Tibalah saatnya hari keberangkatan kedaerah penempatan masing-masing, saya sendiri dijemput Oleh salah seorang Guru dari sekolah SMPN Satu Atap Mundinggasa, itulah sekolah tempat saya bertugas kurang lebih selama satu Tahun terakhir belakangan. Rasa cemas yang tidak bisa diungkapkan selama diperjalanan 6 jam dari Kota menuju daerah penempatan, kondisi jalan yang benar-benar buruk membuat wajah pucat pasi, pinggang dan punggung saya dibuat sakit akibat guncangan Truk (Oto Bis Kayu), dengan muatan Oto yang berbaur dengan ternak masyarakat (Anjing Ayam serta Babi).

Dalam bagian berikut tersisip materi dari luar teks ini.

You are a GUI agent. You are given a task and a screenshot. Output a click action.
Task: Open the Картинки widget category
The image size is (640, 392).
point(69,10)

Setibanya dipenempatan saya disambut oleh Kepala sekolah Agustinus Ghudae NI, S. Pd (sekarang sudah Almarhum) beserta Istri dan keluarga besarnya dirumah mereka (Rumah yang saya tempati selama satu Tahun) Desa Natanangge Kecamatan Maukaro. Belum hilang efek cemas akibat goncangan oto saya kembali dibuat shok, saya disirami air di depan pintu Rumah katanya wajib untuk pendatang baru agar terhindar dari hal-hal buruk. Suara besar, makan setinggi gunung, dan anjing berkeliaran di tempat kami makan merupakan suatu hal yang sangat baru yang saya temui, dalam Sholat saya menangis memikirkan apa yang akan terjadi di kehidupan saya seorang perempuan Singgle di tempat baru dan satu-satunya yang menganut agama Islam di lingkungan Mayoritas Katolik, dan itu adalah pengalaman dan perjalanan terjauh saya yang pertamadari lahir  hingga saya berumur 24 Tahun di waktu itu.

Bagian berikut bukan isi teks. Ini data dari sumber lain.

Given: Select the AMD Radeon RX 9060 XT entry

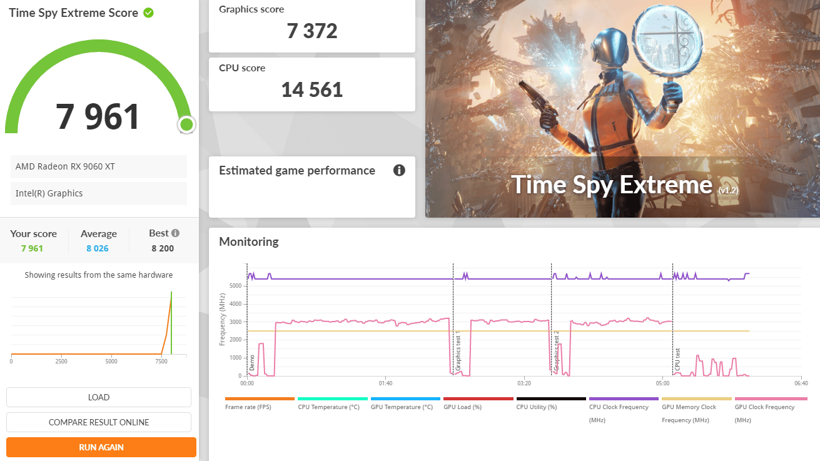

Dikarenakan semua warga beragama Katolik, Pemandangan melihat Babi, Anjing berkeliaran menjilati piring dan perlengkapan memasak menjadi hal biasa yang saya saksikan di sana, namun di luar hal itu itu yang saya rasakan tidak hanya keluarga Kepala Sekolah, hamper keseluruhan Masyarakat desa Natanangge menerima, menyapa ramah dan menyambut kedatangan saya dengan senang hati. Jujur saja di situlah seumur hidup saya merasakan diri saya benar-benar dianggap ada, dihargai, disegani dan boleh dibilang diperhitungkan, anak,kecil remaja sampai Tua semuanya berlaku ramah, saat acara-acara adat disekitar penempatan saya slalu mndapat undangan mengahadiri acara tersebut, seampainya disana di saat semua orang duduk ditanah, saya datang merekla sibuk menyiapkan kursi untuk tempat saya duduk. Saat saya berjalan kaki semuanya menyapa dengan ramah, itulah kebiasaan masyarakat disana yang saya rasa jauh berbeda dengan kita di Kota Padang dengan sipapun bertemu dijalan atau dimanapun mereka pasti saling tegur sapa.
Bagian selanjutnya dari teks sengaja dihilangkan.